Publicado por: Rina Pri | 02/10/2008

::: Porque durante um bom tempo eu tive um “Pedro”. Aquela coisa de confundir o momento com a pessoa etc e tal. Mas ainda bem que a gente muda e aprende. E eu aprendi a diferenciar uma coisa da outra e hoje vivo muito mais feliz. Com saudade do Pedro-Sentimento e feliz pela vida que segue, sem o Pedro-Pessoa. Leia, porque vale MUITO a pena.

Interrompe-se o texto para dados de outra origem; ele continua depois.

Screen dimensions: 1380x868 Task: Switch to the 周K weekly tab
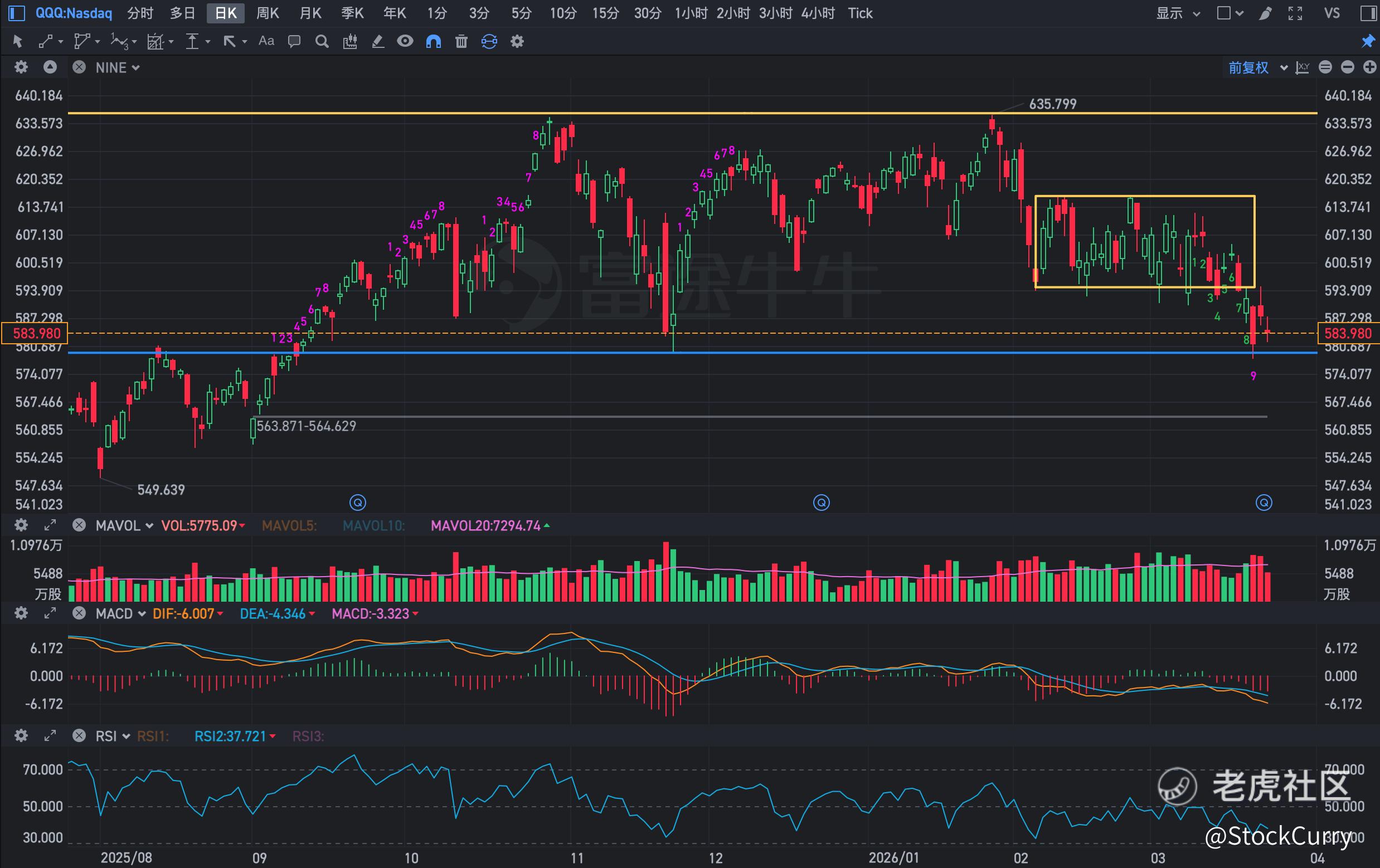coord(267,13)
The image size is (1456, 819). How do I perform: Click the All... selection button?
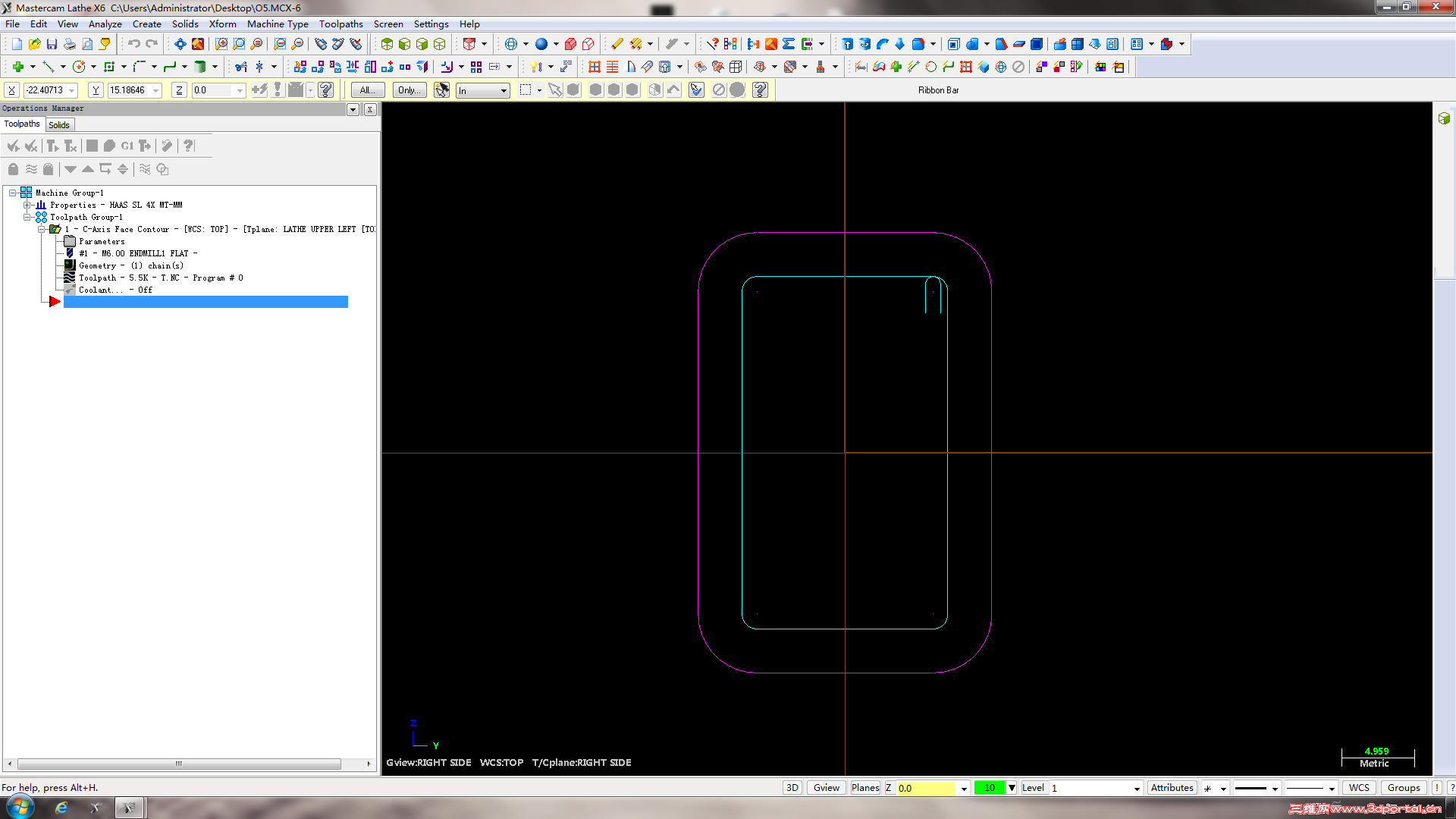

Só que este sentir-se maior e mais possível não precisa atender pelo nome alguém específico. É injusto até com o pobre do Pedro, que já nem lembra mais que você existe e está tentando, do jeito dele, ser feliz e namorar e tocar a vida da forma que consegue. É mais injusto ainda com você que perpetua essa equação em que felicidade = o outro. E passa anos infeliz, sem saber que a felicidade muda de nome conforme você a experimenta, e se ontem foi Pedro ou Luíza, hoje pode ser Ana ou Roberto e amanhã pode ser Fernando ou Maria. E nenhuma dessas pessoas terá a chance de te conhecer e, de repente, te fazer feliz se você não se der conta de que está buscando reviver um momento que não mais existe. A Ana, o Roberto, o Fernando e a Maria agradecem. E o Pedro também.